SOTC: Sea Ice: September Extents


----------



## Macfury (Feb 3, 2006)

MacDoc said:


> all are gone but a very few in the Arctic ....after being there for 1000s' of years....


Did you think they were going to be there forever???!!!


----------



## SINC (Feb 16, 2001)

Since the earth is millions of years old, ice packs have come and gone naturally for millennia. This is but one more example of such change in the climate.


----------



## Macfury (Feb 3, 2006)

MacDoc's own business is located on an environmentally-sensitive area of the Niagara Escarpment that was once under ice cover.


----------



## Adrian. (Nov 28, 2007)

Elric said:


> Thanks, I do what I can
> I'm just tired of this being at the top of the list in New Posts when there is* no conclusive evidence to either side. * The only thing that can be agreed upon is that EVERYTHING affects a change in climate.
> And for the record, where I am, it was too bloody cold today to convince ANYONE that went outside of global warming LOL


Wrong, conclusive evidence exists. There is only one scientific side in this debate and it has met consensus. Fact.

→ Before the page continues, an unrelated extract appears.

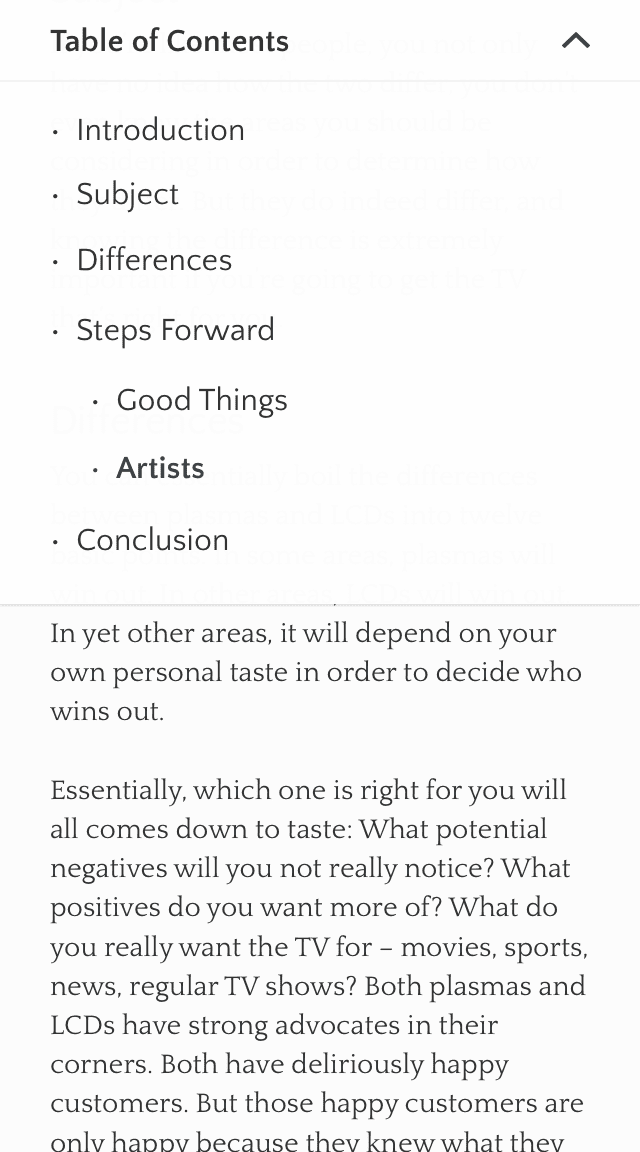
Task: Click the bullet beside Conclusion
Action: tap(55, 542)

Second page articles out of the Edmonton Journal written by an shock-eager journalist are not scientific fact.


----------



## Macfury (Feb 3, 2006)

Adrian. said:


> Wrong, conclusive evidence exists. There is only one scientific side in this debate and it has met consensus. Fact.


Consensus among believers only.


----------



## MacDoc (Nov 3, 2001)

Let see uninformed "wishful thinking" opinion in one corner..puerile schoolyard snickers included....

Reality on the other...



> *97% of climatologists say global warming is occurring and caused by humans*
> 
> snip
> 
> ...


See the the people that KNOW what they are talking are unconcerned by denidiot noise like the Heartland fiasco..

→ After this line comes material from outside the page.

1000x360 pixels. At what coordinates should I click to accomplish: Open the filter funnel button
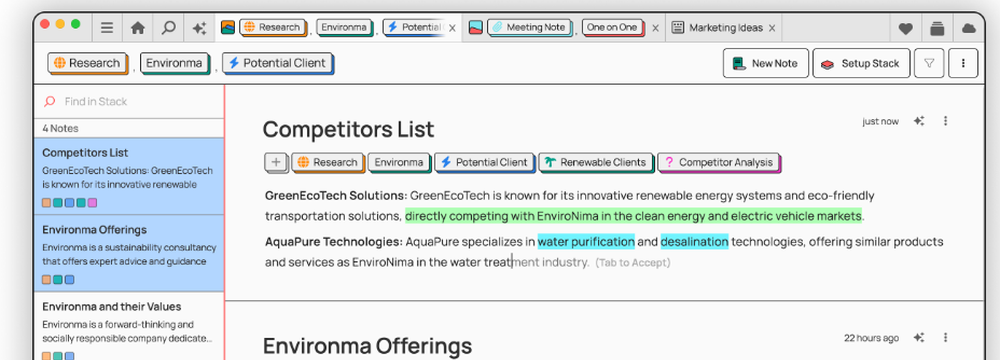929,63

Met Office: Climate change - the big picture


----------



## bsenka (Jan 27, 2009)

Macfury said:


> Consensus among believers only.


That's the thing. there are thousands of scientists, including many of the foremost experts in climatology, some of whom were lead authors of the IPCC report(s), who do not subscribe to the AGW theory. There has never been any such consensus.

Besides, this is not a popularity contest. Consensus has nothing to do with science, it's a buzzword for political activists and funding trolls.


----------



## Macfury (Feb 3, 2006)

MacDoc, you are simply wrong. In that poll:

1. Only 90% say that mean global temperatures have risen compared to pre-1800s levels. (They don't even agree on this.)
2. Only 82% say that human activity been a _significant_ factor in changing mean global temperatures
What kind of a poll is this? What does _significant_ mean? What does _changing_ mean--up or down? They would likely agree that urban heat islands and land use patterns cause temperature shifts.

No mention was made of carbon dioxide. 

Only 3,100 of more than 10,000 scientists polled actually answered the poll. The poll was answered anonymously.


----------



## Macfury (Feb 3, 2006)

> *Circular Reasoning in the Theory of Manmade Global Warming*
> _April 5th, 2009 by Roy W. Spencer, Ph. D.
> _
> 
> ...


Dr. Spencer’s research has been entirely supported by U.S. government agencies: NASA, NOAA, and DOE. He has never been asked by any oil company to perform any kind of service.


----------



## Adrian. (Nov 28, 2007)

Macfury said:


> Dr. Spencer’s research has been entirely supported by U.S. government agencies: NASA, NOAA, and DOE. He has never been asked by any oil company to perform any kind of service.


FUNDED BY EXXON BABY!

The guy works for the Competitive Enterprise Institute and the Interfaith Stewardship Council, both heavily funded by Exxon and the energy industry.

ExxonSecrets Factsheet: Competitive Enterprise Institute

ExxonSecrets Factsheet: Roy W. Spencer

Thank Reason and Scientific Rationalism for the transparency and accountability the internet espouses.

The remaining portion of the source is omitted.